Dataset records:
= Beginning of Section =

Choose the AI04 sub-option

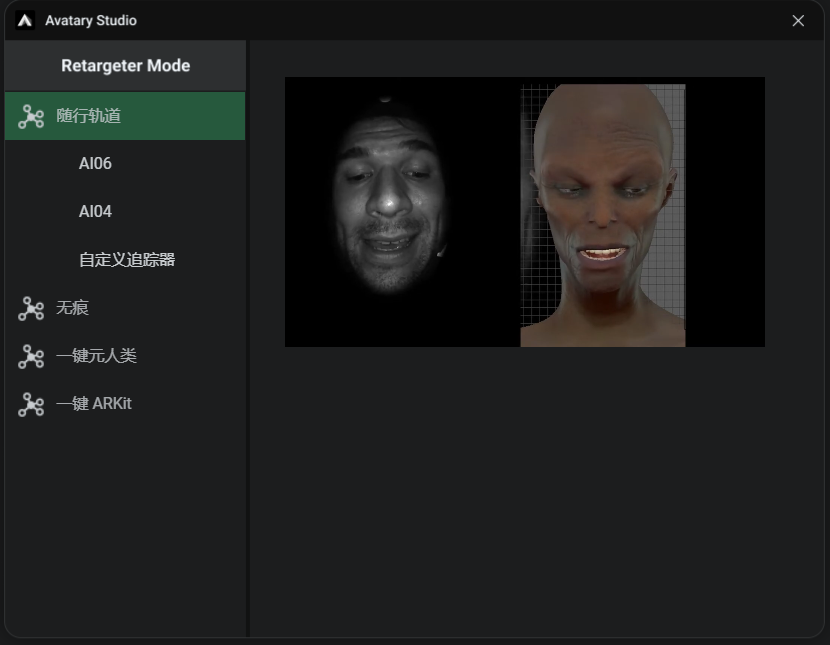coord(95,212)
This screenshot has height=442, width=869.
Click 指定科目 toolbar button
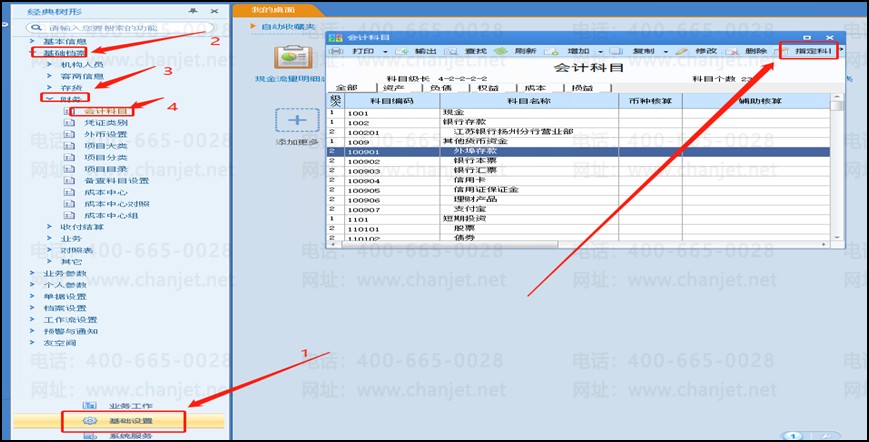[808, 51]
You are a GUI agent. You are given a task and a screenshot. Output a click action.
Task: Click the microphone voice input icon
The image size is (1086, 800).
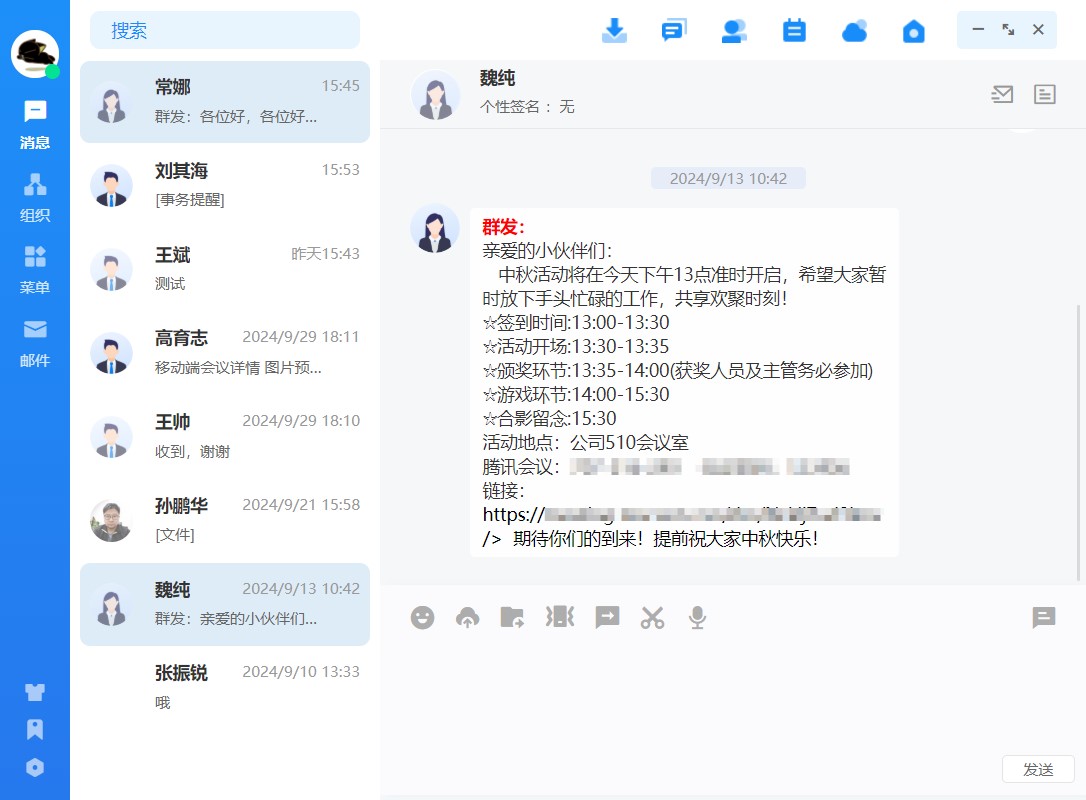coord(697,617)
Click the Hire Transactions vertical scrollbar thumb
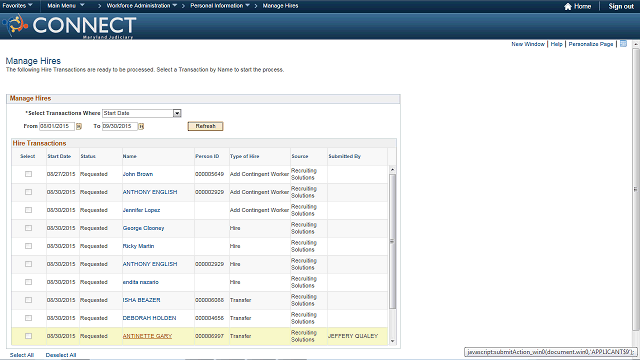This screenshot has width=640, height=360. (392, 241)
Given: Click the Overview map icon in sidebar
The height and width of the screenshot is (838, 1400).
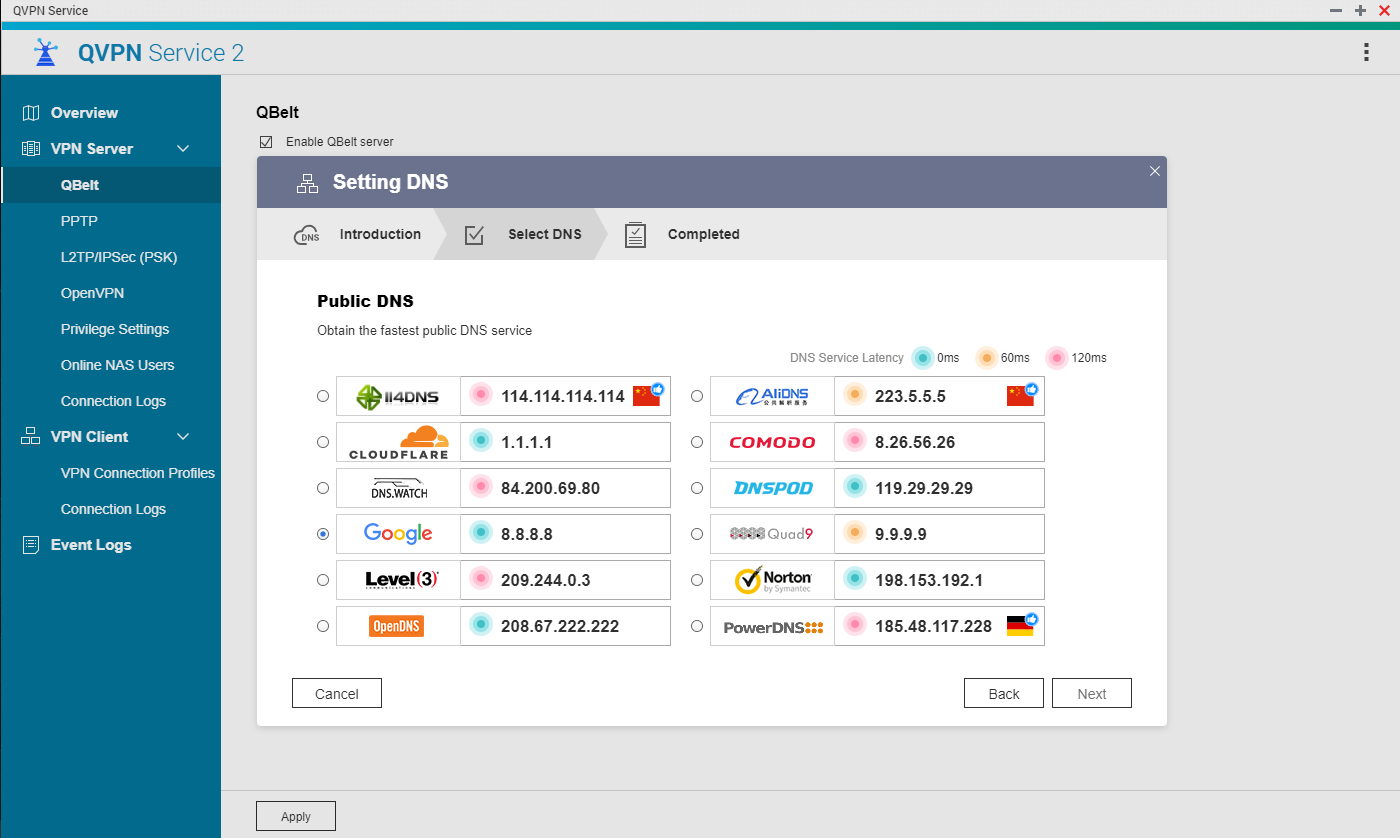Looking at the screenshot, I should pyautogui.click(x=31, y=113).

= End of Section =

=== TASK DETAILS ===
Would you please return all lines of the data that include the word "icon"?

=== RESULT OF THIS EXERCISE ===
Task: Click the microphone voice input icon
Given: Click the Overview map icon in sidebar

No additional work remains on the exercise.